┌──

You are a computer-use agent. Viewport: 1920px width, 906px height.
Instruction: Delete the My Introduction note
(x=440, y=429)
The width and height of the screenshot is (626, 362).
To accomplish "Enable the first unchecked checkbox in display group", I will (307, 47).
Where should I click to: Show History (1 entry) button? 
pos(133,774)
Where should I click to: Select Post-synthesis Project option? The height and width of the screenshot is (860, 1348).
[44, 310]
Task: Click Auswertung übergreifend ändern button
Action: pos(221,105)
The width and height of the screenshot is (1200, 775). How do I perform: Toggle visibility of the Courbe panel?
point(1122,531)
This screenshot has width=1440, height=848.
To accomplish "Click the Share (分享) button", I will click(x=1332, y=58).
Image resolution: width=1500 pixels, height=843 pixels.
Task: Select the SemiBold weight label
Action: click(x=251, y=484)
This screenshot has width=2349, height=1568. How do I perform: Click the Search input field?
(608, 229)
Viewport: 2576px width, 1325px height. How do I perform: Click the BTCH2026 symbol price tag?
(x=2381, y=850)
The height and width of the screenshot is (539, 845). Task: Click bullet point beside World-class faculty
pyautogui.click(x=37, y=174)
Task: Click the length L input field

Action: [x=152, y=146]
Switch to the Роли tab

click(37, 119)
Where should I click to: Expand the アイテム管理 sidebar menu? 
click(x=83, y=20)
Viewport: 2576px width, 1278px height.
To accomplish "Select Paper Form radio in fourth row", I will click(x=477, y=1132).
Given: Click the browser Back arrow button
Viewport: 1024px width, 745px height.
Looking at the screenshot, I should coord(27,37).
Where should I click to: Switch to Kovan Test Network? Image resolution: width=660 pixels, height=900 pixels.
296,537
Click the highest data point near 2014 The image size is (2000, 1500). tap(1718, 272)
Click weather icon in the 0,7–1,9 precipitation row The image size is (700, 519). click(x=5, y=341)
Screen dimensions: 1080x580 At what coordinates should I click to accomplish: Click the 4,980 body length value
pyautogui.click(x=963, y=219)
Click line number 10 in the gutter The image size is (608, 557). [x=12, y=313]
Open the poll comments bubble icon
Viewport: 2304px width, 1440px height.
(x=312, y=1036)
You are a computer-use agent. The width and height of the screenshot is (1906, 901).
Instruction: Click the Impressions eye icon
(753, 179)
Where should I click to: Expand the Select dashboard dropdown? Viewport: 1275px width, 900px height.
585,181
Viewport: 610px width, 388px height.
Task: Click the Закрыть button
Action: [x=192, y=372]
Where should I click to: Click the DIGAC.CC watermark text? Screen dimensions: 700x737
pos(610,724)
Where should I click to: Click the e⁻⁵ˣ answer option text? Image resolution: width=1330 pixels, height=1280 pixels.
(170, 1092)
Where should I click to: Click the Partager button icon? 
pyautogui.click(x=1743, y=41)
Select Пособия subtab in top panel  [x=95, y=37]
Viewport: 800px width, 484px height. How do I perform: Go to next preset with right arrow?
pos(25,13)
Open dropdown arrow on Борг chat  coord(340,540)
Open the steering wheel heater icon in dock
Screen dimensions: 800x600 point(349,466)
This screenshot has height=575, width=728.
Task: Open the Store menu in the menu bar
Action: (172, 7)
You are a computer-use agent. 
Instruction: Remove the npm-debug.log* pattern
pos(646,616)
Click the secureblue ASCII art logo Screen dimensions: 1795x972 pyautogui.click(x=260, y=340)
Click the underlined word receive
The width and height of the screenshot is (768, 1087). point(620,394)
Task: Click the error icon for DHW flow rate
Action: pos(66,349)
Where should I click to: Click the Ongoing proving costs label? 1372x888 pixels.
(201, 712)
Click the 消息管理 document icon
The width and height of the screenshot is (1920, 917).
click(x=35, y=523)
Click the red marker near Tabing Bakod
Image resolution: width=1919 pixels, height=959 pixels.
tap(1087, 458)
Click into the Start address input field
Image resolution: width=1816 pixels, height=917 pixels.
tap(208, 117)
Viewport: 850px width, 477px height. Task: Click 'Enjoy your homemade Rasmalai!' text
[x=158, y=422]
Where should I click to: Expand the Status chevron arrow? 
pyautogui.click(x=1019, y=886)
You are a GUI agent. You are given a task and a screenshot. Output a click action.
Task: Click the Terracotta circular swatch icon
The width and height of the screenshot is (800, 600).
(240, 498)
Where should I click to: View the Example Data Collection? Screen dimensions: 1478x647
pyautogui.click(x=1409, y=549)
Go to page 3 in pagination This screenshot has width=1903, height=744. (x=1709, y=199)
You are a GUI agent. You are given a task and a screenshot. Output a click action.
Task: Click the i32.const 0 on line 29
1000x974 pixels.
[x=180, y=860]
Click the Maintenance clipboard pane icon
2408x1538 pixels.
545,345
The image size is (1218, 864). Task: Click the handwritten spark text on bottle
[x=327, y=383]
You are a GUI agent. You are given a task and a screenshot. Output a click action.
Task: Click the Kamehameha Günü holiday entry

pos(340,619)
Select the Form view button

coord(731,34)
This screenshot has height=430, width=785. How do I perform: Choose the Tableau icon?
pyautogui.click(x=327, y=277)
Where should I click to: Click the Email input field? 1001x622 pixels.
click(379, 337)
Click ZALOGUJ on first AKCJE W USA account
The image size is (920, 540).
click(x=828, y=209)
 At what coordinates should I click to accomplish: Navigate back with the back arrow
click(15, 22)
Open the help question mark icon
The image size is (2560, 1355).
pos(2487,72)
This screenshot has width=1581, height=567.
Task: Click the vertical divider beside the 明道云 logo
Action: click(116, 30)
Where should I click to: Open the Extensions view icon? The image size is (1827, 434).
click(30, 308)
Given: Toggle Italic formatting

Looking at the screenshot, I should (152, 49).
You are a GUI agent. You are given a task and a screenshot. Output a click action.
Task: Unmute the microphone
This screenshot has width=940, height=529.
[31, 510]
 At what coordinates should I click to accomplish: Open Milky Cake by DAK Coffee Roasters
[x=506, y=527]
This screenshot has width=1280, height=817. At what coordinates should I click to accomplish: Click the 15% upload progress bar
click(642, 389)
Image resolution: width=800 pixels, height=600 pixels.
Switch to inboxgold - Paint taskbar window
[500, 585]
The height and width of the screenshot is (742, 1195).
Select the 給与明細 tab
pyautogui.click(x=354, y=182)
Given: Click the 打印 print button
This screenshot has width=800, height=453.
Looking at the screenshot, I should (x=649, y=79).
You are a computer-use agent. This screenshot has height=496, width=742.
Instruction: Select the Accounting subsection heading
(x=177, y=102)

└──

— TASK OBJECTIVE —
Please show each line of the records above that contains the word "label", counting uppercase and lowercase as different.

— ANSWER FOR THE TASK —
Task: Select the SemiBold weight label
Where should I click to: Click the Ongoing proving costs label? 1372x888 pixels.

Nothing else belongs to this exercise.